**Testo da leggere:**

Oramai è considerata una sorta di parolaccia. Nel senso comune, nella stagione della separazione crescente tra la gente e le elites, il potere viene coniugato nella sua accezione più negativa, come potenza negativa che si oppone ai bisogni e ai diritti delle persone. Nelle “Lezioni di democrazia”, organizzate con la Fondazione Feltrinelli, nel quadro di “Future digs”, le riflessioni della Fondazione Matera Basilicata 2019 sul futuro che verrà, il potere è restituito alla sua matrice positiva: la potenza collettiva di realizzare, di trasformare la realtà, di progettare il futuro. Nel primo incontro che si è svolto nel pomeriggio mercoledì 27 febbraio alla Casa Cava di Matera, moderato dalla giornalista dell’Huffington Post, Angela Mauro, la riflessione e la discussione si sono focalizzate sul primo tema.

**Estratto dei dati:**
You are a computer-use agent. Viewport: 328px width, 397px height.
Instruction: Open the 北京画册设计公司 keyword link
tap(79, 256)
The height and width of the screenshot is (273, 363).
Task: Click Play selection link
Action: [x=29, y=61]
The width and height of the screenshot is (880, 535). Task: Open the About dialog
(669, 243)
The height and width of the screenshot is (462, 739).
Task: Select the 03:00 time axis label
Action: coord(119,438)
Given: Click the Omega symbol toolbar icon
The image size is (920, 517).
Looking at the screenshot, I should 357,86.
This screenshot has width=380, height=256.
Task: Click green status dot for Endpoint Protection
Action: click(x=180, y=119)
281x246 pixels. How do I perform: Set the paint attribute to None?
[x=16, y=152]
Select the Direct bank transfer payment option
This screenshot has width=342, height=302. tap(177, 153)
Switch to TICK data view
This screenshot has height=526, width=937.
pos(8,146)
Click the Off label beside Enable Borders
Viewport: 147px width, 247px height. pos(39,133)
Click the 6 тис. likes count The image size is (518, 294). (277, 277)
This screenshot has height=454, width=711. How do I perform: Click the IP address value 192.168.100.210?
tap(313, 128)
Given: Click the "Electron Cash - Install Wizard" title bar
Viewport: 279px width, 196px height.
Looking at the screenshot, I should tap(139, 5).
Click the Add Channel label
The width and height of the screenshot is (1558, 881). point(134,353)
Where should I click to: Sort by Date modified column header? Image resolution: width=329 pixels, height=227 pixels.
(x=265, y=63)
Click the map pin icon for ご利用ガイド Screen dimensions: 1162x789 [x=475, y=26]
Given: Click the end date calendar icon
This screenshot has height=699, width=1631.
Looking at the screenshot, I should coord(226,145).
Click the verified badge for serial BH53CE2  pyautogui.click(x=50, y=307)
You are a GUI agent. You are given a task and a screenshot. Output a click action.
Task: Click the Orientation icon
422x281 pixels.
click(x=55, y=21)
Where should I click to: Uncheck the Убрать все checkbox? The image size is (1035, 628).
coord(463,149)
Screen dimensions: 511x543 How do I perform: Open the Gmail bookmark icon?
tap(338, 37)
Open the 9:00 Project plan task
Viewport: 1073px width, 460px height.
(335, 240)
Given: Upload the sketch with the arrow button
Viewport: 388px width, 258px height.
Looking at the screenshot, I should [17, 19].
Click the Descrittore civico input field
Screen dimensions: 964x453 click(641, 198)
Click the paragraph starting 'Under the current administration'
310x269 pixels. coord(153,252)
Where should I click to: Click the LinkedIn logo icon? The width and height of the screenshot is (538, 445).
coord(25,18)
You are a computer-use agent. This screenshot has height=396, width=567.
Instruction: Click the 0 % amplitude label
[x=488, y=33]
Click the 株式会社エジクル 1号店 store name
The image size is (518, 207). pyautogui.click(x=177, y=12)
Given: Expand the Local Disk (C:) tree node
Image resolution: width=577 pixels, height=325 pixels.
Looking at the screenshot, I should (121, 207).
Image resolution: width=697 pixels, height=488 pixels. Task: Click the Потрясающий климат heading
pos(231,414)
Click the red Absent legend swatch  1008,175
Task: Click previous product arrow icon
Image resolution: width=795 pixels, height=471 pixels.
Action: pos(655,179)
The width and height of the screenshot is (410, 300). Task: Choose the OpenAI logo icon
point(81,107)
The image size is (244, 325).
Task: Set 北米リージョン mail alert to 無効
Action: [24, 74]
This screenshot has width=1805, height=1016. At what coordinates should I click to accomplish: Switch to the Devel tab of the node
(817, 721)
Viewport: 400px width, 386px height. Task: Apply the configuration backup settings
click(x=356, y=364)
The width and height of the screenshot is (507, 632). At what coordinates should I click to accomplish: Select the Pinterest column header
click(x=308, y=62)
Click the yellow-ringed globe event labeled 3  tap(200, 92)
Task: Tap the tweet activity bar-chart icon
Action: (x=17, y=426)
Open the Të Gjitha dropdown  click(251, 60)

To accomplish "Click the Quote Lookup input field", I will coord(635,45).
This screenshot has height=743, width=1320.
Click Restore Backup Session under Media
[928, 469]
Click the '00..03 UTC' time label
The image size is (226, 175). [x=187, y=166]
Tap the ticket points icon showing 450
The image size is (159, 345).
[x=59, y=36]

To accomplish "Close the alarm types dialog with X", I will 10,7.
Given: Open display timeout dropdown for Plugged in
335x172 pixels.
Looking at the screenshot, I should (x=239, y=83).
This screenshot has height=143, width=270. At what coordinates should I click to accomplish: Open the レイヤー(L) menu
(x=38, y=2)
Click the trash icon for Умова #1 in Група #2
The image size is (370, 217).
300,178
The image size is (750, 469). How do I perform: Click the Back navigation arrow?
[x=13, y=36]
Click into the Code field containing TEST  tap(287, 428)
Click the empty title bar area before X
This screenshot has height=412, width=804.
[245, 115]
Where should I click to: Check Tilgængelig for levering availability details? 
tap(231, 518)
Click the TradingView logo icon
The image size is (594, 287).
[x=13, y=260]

**Quesito A:**
Rispondi a queste domande sul testo dedicato alle “Lezioni di democrazia”:
(i) Con quale fondazione sono organizzate le “Lezioni di democrazia”?
(ii) In quale luogo si è svolto il primo incontro?
(iii) Chi ha moderato il primo incontro?
**Quesito B:**
Continua il testo sulle “Lezioni di democrazia” dopo la sua ultima frase.

**Risposta A:**
(i) Con la Fondazione Feltrinelli.
(ii) Alla Casa Cava di Matera.
(iii) La giornalista dell’Huffington Post Angela Mauro.

**Risposta B:**
“Matera capitale europea della cultura nasce proprio come grande esperienza di partecipazione e di protagonismo sociale” ha ricordato Salvatore Adduce, presidente della Fondazione Matera Basilicata 2019. “La nostra scommessa è stata quella di liberare la cultura dall’opprimente vincolo con la sua dimensione elitaria per restituirla alle pratiche di produzione e di fruizione di massa. La riflessione proposta dalla Fondazione Feltrinelli si innesta ovviamente sul dibattito aperto dall’esito elettorale del marzo 2018, ma il tema delle nuove forme e canali riguarda l’intero Occidente”.
“Il gap cresce – ha confermato nel suo saluto Spartaco Puttini ricercatore della Fondazione Feltrinelli – e perciò ripartiamo dal basso per cercare una risposta alla crisi della democrazia, confrontandoci con temi centrali come l’inclusione sociale e l’integrazione europea”.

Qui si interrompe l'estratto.